**EXERCISE:**
Make a word-for-word copy of the entries below from their first line through the line with "This screenshot has width=1295, height=593.", and add nothing.

§

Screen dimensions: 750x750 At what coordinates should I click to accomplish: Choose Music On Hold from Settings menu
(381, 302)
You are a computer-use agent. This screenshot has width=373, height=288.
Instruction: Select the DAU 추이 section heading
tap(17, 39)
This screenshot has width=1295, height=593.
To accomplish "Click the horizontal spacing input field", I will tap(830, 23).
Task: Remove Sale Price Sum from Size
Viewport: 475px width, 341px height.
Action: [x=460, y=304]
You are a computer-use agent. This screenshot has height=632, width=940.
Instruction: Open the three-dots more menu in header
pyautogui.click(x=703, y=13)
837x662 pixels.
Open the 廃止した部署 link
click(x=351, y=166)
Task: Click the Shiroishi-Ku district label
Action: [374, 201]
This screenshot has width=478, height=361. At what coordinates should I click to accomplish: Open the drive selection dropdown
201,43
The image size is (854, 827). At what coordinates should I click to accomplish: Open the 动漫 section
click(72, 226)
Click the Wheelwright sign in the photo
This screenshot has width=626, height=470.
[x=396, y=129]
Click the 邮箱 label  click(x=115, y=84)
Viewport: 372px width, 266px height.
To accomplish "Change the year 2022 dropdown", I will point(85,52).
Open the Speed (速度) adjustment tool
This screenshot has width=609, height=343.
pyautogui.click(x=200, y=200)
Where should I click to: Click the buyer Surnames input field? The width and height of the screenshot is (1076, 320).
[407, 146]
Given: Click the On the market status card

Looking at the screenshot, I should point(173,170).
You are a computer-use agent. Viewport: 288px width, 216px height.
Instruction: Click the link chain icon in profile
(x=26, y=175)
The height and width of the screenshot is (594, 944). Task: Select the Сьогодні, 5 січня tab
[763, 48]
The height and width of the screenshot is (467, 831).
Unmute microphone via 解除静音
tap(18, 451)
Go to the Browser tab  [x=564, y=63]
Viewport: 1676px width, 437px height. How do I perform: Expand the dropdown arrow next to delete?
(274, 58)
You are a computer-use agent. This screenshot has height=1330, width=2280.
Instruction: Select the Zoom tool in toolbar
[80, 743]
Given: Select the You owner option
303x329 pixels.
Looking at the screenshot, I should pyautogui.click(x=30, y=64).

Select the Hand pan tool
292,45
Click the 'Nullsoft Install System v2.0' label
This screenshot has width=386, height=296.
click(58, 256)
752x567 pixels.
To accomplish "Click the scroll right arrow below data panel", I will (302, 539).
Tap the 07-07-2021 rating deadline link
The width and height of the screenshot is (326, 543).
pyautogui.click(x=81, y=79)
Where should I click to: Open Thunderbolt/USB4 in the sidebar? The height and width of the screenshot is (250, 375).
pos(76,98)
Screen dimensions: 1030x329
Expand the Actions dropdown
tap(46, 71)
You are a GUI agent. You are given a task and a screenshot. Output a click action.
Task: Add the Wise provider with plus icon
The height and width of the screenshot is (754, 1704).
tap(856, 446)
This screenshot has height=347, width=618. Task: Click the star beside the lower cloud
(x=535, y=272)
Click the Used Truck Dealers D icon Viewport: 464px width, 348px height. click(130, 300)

§

**ANSWER FOR THIS EXERCISE:**
Screen dimensions: 750x750 At what coordinates should I click to accomplish: Choose Music On Hold from Settings menu
(381, 302)
You are a computer-use agent. This screenshot has width=373, height=288.
Instruction: Select the DAU 추이 section heading
tap(17, 39)
This screenshot has width=1295, height=593.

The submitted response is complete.